Их оживлению способствовали распространенные в этой поэзии разного рода «обращения» к американцам, призванные персонализировать эти выспренние тексты. Эти обращения отличали военную поэзию борьбы за мир от военной поэзии периода войны, где обращений к немецким солдатам не было. Чаще всего в этой продукции, произведенной исключительно для внутреннего потребления, использовался жанр «письма» или «послания» вчерашним американским союзникам. Поскольку ни одно из этих стихотворений не было переведено или издано в Америке, условность этого псевдоэпистолярного жанра должна быть понята как своего рода обнажение приема. Тексты эти выдержаны в разных тональностях. Так, Симонов обращался к американцам – вчерашним «товарищам по оружию» с иронией: «Мой безымянный друг, ну как вы там? / Как дышится под статуей Свободы? / Кто там за вами ходит по пятам, / Вас сторожит у выходов и входов? // В какой еще вы список внесены / По вздорным обвинениям в изменах, / Сержант пехоты, ветеран войны / С крестом за храбрость в битве при Арденнах?» (Константин Симонов. «Три точки (Письмо в Нью-Йорк, товарищу…)»). Алексей Сурков – с пафосом: «Прежде чем президент и офицерики / Бросят в битву тебя, воронью на обед, / Поднимись, настоящий хозяин Америки, / И скажи им солдатское, гневное: НЕТ» (Алексей Сурков. «Американскому солдату»). А Михаил Луконин – с угрозой: «Кто предал наш мир и угрозу приблизил? / Кто Трумэна выбрал в поводыри? / Американец, / Ты взрослый мужчина, / Так что же ты закрываешь глаза, / Когда под тобой закипает пучина, / Банкир отпускает войны тормоза?! // Ты думаешь – Трумэн, захваченный битвой, / На поле военном пойдет на меня? / Ты думаешь – Форд, а не ты, a не сын твой, / Полезет и рухнет под вихрем огня?» (Михаил Луконин. «Американцу»).
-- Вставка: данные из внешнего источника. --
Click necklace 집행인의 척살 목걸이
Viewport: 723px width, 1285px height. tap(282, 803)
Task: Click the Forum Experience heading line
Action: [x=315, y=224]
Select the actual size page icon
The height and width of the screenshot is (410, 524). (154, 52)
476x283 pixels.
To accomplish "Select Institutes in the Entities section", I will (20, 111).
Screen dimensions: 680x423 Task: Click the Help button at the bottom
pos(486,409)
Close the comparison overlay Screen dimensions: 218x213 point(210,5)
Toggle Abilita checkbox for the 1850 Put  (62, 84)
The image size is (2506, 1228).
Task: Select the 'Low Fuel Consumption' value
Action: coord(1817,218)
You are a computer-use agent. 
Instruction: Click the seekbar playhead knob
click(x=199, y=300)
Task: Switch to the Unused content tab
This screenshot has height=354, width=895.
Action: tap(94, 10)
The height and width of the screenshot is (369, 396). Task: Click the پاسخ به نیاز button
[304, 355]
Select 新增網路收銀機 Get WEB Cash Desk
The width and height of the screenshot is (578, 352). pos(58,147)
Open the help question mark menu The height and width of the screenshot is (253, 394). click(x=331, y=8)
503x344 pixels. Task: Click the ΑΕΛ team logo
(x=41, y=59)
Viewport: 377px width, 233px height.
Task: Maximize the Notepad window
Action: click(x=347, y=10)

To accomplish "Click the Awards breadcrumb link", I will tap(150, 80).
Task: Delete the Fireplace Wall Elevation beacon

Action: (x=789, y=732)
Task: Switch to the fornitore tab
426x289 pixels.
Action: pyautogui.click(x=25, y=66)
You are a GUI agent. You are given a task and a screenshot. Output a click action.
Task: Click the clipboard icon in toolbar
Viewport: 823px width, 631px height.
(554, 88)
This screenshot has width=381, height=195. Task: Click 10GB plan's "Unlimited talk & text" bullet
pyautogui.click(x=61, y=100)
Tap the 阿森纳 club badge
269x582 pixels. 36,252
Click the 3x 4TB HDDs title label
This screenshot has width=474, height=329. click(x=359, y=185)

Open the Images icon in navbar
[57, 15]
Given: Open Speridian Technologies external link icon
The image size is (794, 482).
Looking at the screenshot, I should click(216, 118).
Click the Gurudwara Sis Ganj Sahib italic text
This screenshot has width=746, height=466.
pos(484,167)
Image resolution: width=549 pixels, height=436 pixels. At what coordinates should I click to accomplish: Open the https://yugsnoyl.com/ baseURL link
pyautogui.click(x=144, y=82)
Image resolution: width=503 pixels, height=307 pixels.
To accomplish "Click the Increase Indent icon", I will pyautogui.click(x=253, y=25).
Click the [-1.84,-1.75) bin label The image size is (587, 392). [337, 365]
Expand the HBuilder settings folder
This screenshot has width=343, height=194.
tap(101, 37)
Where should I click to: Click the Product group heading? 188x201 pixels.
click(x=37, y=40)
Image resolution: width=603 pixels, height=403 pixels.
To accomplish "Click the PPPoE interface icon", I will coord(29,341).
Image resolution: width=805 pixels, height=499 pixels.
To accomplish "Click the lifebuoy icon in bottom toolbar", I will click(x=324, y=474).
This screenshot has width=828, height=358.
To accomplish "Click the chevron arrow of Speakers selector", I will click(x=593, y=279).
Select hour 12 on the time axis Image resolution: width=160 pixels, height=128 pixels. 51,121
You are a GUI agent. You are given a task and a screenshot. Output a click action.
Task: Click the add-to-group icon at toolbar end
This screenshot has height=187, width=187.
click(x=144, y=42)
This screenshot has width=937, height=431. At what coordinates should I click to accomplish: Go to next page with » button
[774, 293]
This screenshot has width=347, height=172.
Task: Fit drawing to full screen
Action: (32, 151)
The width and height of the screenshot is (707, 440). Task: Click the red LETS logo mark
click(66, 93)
Главным, если не единственным адресатом этих обращений был, конечно, советский читатель. Это он должен был ощутить в этих текстах советскую мощь и советскую снисходительность, в которой читалось едва скрываемое и льстящее ему высокомерие. Обращаясь к советскому читателю непосредственно, Сурков объявлял все иные точки зрения ложью, которой «поджигатели войны» хотят унизить советский «народ-герой»: «И ложь нависает смрадным туманом / У мира над головой, / И слышен все громче за океаном / Вчерашний фашистский вой. / Газетных наемников хор ретивый / Анафеме предает / Тебя, героический, миролюбивый, / Родной советский народ» (Алексей Сурков. «Возвысьте голос, честные люди!»).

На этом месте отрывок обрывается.